The Three Wise Men is my term, by the way. Hey, I run a café. You were expecting Steinbeck? Anyway, the whole thing with the wise men started by accident. Late one Wednesday, Tom, a retired economics professor, dropped in for a drink. A few minutes later, Winston, who had also just retired after 30 years as a district court judge, sat down at the bar. Then came Horace. Horace, who dropped-out of school at age 14, worked most of his life as an overland trucker, somehow finding the time along the way, in dingy motel rooms and dirty truck stops, to read more history, philosophy and economics than any ten college graduates combined. He finally “hung up my clutch,” as he puts it, last June.

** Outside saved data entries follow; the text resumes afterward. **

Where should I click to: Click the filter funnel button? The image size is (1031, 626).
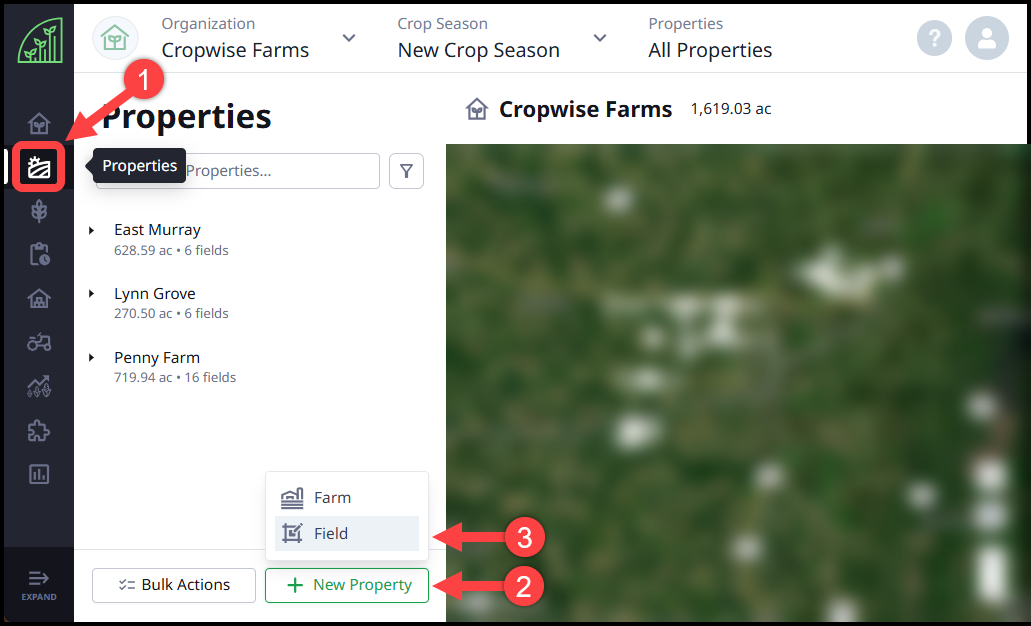click(x=406, y=171)
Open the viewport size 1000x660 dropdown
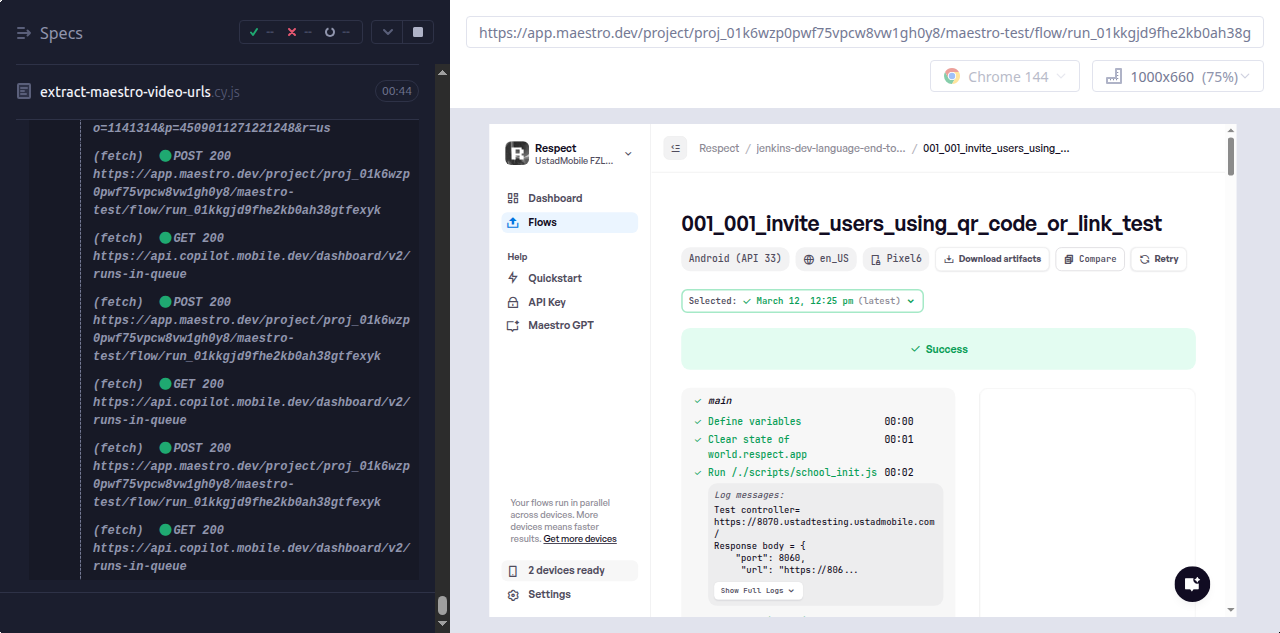Screen dimensions: 1280x633 (x=1178, y=77)
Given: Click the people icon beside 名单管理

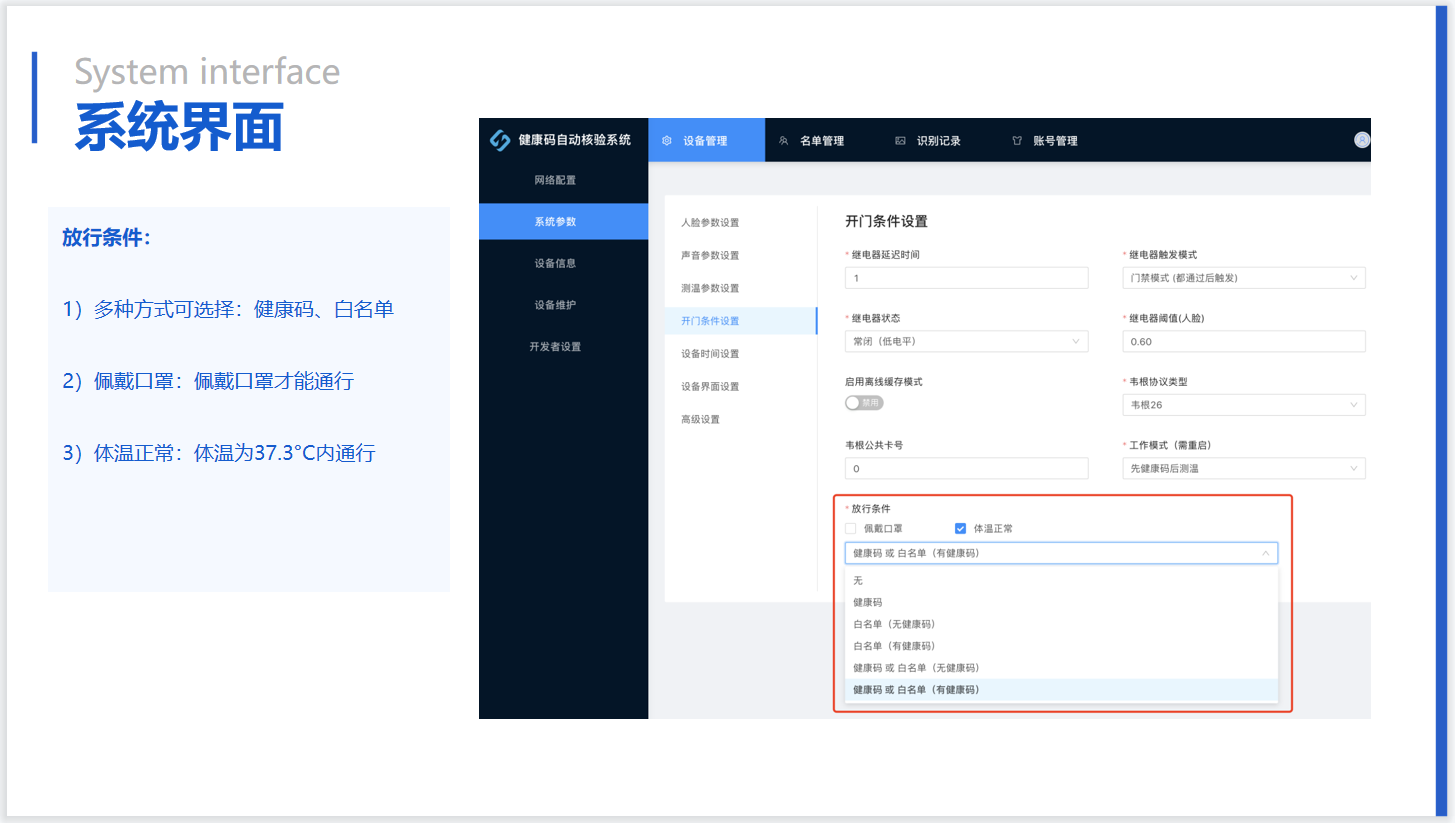Looking at the screenshot, I should [x=784, y=141].
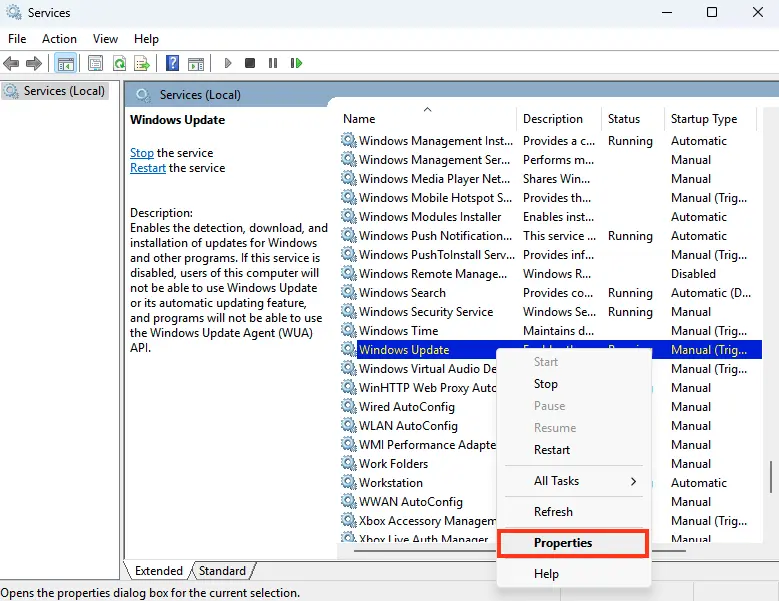779x601 pixels.
Task: Click the toolbar Refresh icon
Action: [x=119, y=63]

Helped along by a few nightcaps, the three strangers struck up a conversation. And befitting The Last Chance Democracy Café, mostly they talked about the declining state of democracy in America. From that night on, it became a regular Wednesday affair.
It was now nearly a year later, as Zach sat quietly at the end of the bar. The wise men were in their usual spot at the large round table in the southwest corner of the lounge, directly below the giant “Don’t Blame Me I Voted For The Guy Who Got The Most Votes” poster.
“So . . . don’t your wives get mad at you guys for hanging out here so much?” joked Zach at last.
Tom looked up — studying Zach’s face. “There’s not a wife among us, I’m afraid,” he replied after a moment, his eyes sparkling. Everything else about Tom looks 100-years-old, from his wrinkled gray-white skin to his Jean-Luc Picard hairstyle, but he has the eyes of a 16-year-old gazing at the prize of his lost virginity. “Those two over there both used to be married,” he gestured at Winston and Horace. “But I never found the right gal.”
“Why not?”
“I guess I was too picky. It’s hard to find a devout Keynesian with million-dollar legs.”
Incidentally, if from time to time Tom, a member in good standing of NOW, happens to say something that seems a tad, well, sexist (or otherwise offensive) — the phrase “million-dollar legs,” for instance, try not to take offense. Conversational sensitivity isn’t his strong point. That’s just Tom. Actually, that’s just Winston, too.
And with that, Winston looked up from worshiping his bourbon on the rocks. Short, stocky and sporting a pugnacious Churchillian face (the source of his nickname) — Winston is a virtual caricature of a crotchety old man.
“Pickiness has never been my vice,” he said. “I’ve always been a strict adherent to the Newt Gingrich school of traditional family values. I was married three times and cheated on all three of them.”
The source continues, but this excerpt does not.